|x+(1)/(1*2*3)|+|x+(1)/(2*3*4)|+|x+(1)/(3*4*5)|+....+|x+(1)/(18+19+10)|-19x

To simplify the expression provided, let's first break it down into parts.

1. **Understanding the Series**:
- The expression inside the absolute value signs consists of terms of the form \( |x + \frac{1}{n(n+1)(n+2)}| \) for \( n = 1, 2, \ldots, 18 \).
- Thus, the series can be written as:
\[
S = \sum_{n=1}^{18} |x + \frac{1}{n(n+1)(n+2)}|
\]

2. **The Full Expression**:
- We are asked to evaluate:
\[
S - 19x.
\]
Given:
\[
S = \sum_{n=1}^{18} |x + \frac{1}{n(n+1)(n+2)}|
\]

3. **Structure of the Series**:
Each term \( \frac{1}{n(n+1)(n+2)} \) can be computed separately.

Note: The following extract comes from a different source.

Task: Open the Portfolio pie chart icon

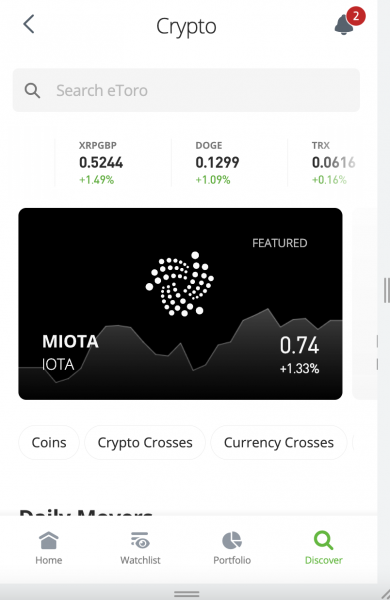Action: pos(232,540)
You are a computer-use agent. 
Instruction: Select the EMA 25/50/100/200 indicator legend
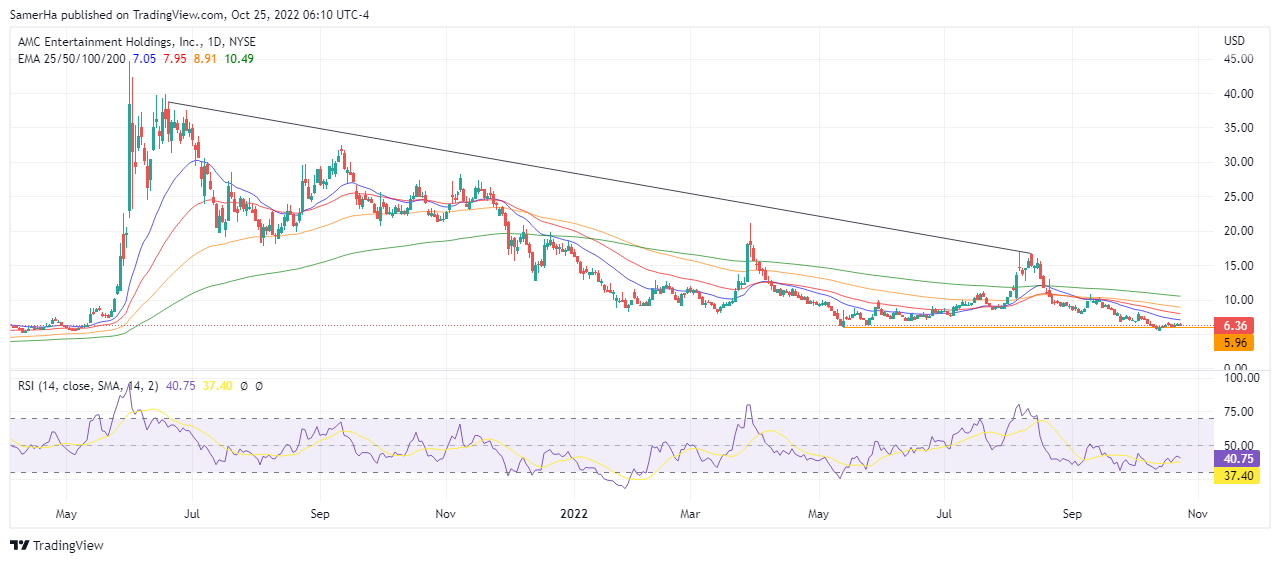click(73, 59)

4. **Behavior of \( S \)**:
- The terms \( \frac{1}{n(n+1)(n+2)} \) get smaller as \( n \) increases.
- The first term is \( \frac{1}{1 \cdot 2 \cdot 3} = \frac{1}{6} \) and the last term for \( n=18 \) results in \( \frac{1}{18 \cdot 19 \cdot 20} \).

5. **Assumption**:
- To simplify, let's analyze what happens when \( x \) is sufficiently large or sufficiently small.

6. **Final Formulation**:
- The entire expression simplifies to:
\[
S - 19x = \sum_{n=1}^{18} |x + \frac{1}{n(n+1)(n+2)}| - 19x
\]
- Depending on whether \( x \) is positive or negative, the evaluation for absolute values will vary.

7. **Conclusion**:
The final resolution will depend on the value of \( x \). In a directive context where \( x \) might not have restrictions, the expression represents the absolute differences conditioned upon the nature of \( x \) (whether it exceeds or not the small increments given through those terms).

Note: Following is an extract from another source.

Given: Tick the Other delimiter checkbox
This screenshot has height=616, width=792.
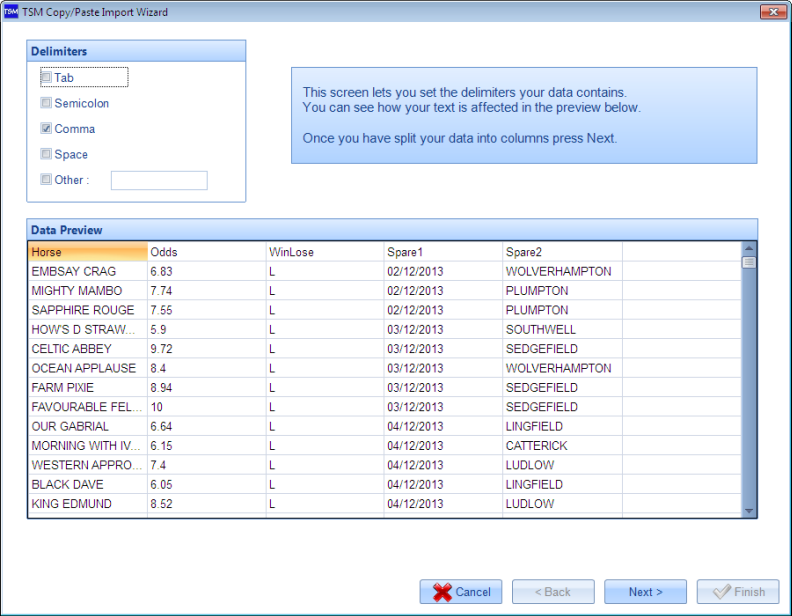Looking at the screenshot, I should click(x=46, y=180).
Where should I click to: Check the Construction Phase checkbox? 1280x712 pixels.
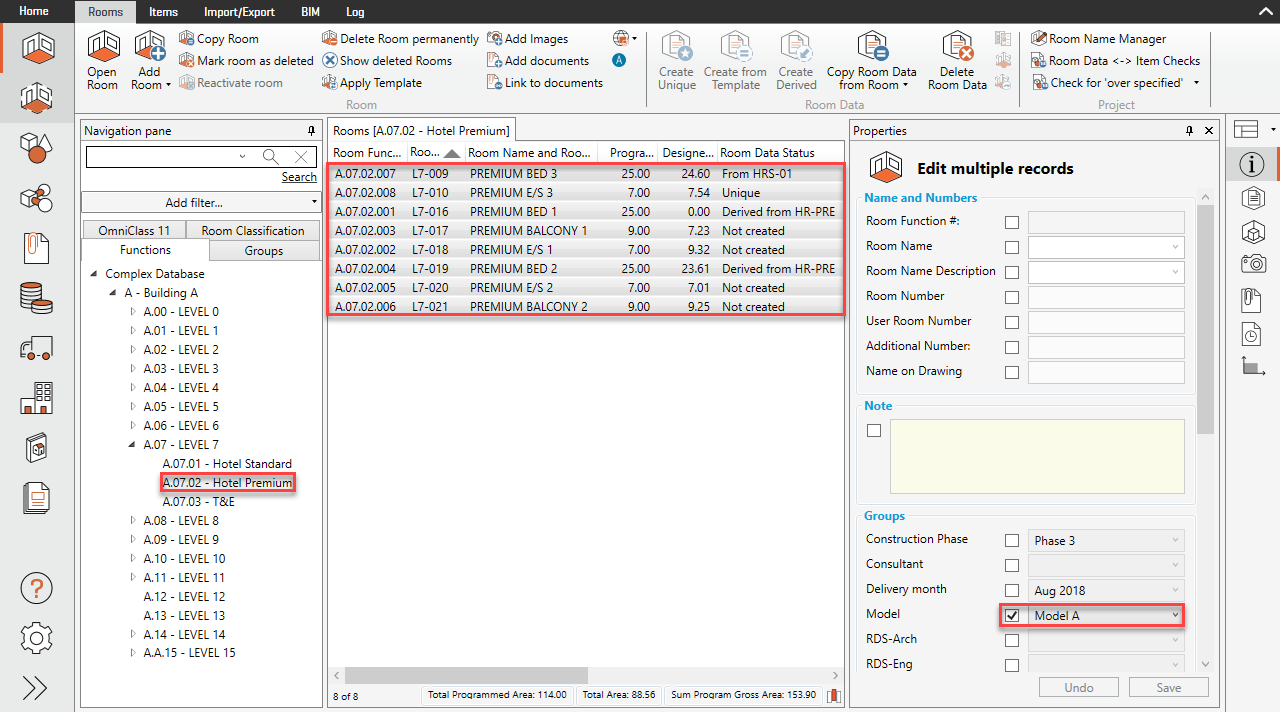pyautogui.click(x=1011, y=539)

Evaluating or simplifying any further requires specific values of \( x \). However, for most analytical purposes, we can denote the expression as:
\[
E(x) = \sum_{n=1}^{18} |x + \frac{1}{n(n+1)(n+2)}| - 19x.
\]

For any specific \( x \), the next step would be to evaluate this expression numerically or symbolically depending on constraints.